TASK DIRECTIONS: Your job is to retype the records exactly while dropping every picture.

Data records:

┄┄┄┄┄┄┄┄┄┄┄┄┄┄┄┄┄┄┄┄

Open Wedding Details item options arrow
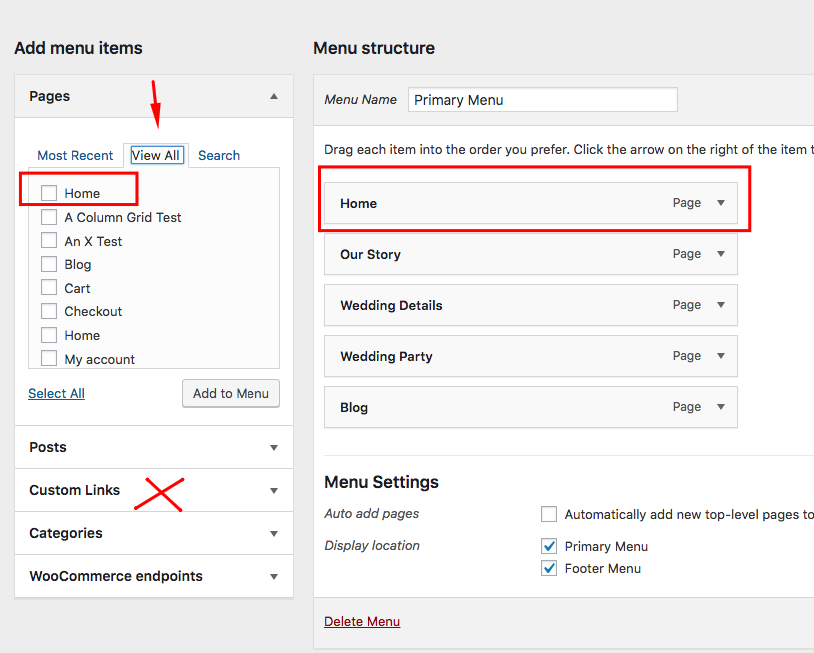Viewport: 814px width, 653px height. coord(721,305)
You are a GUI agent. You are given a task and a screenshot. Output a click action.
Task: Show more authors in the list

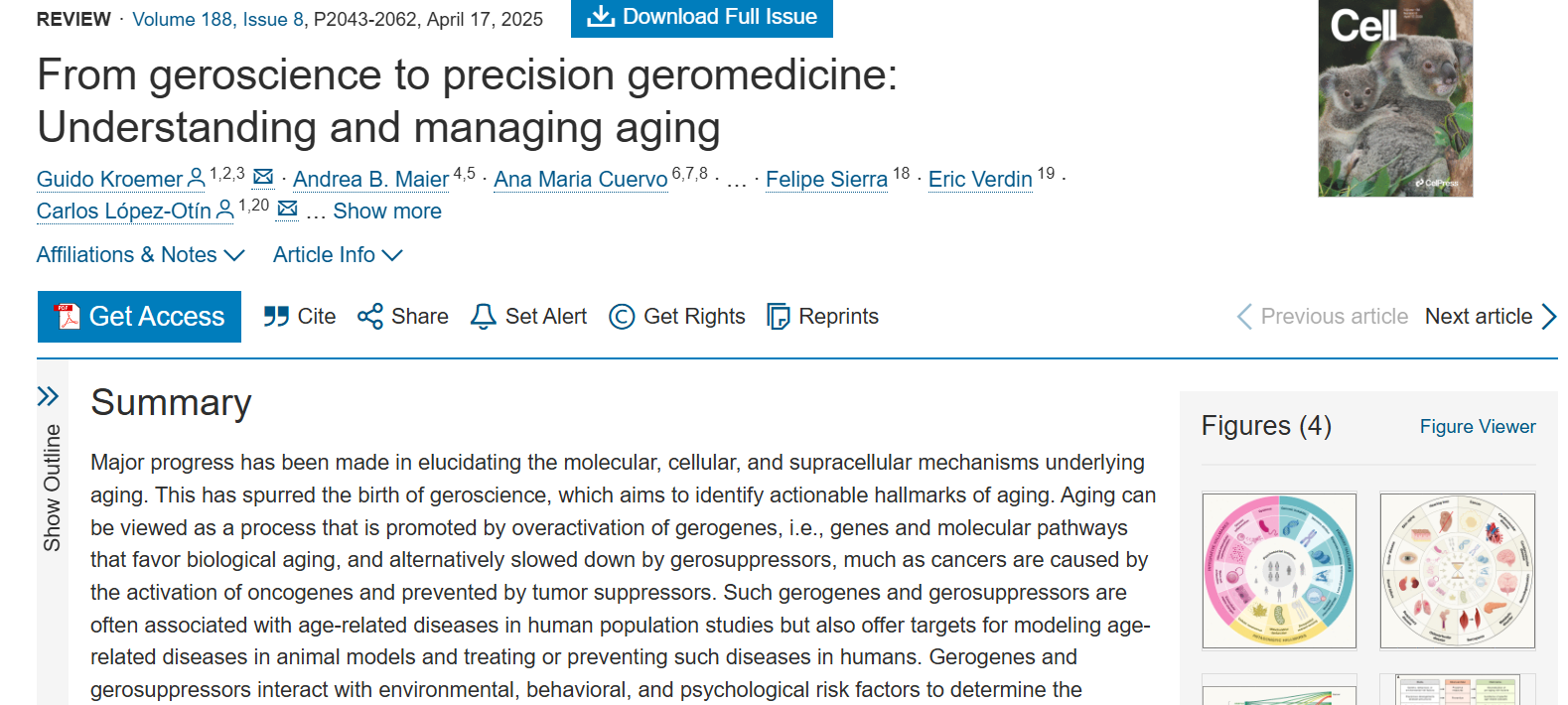point(387,212)
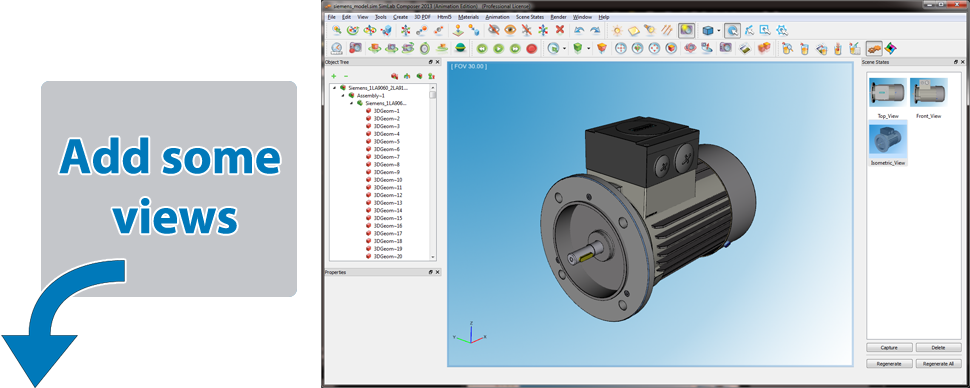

┄┄┄┄┄┄┄┄┄┄┄┄┄┄┄┄┄┄┄┄

SOLUTION FOR THIS EXERCISE:
Open Wedding Details item options arrow
Viewport: 814px width, 653px height. coord(721,305)
You are a GUI agent. You are given a task and a screenshot. Output a click action.
Task: Show more authors in the list

point(387,212)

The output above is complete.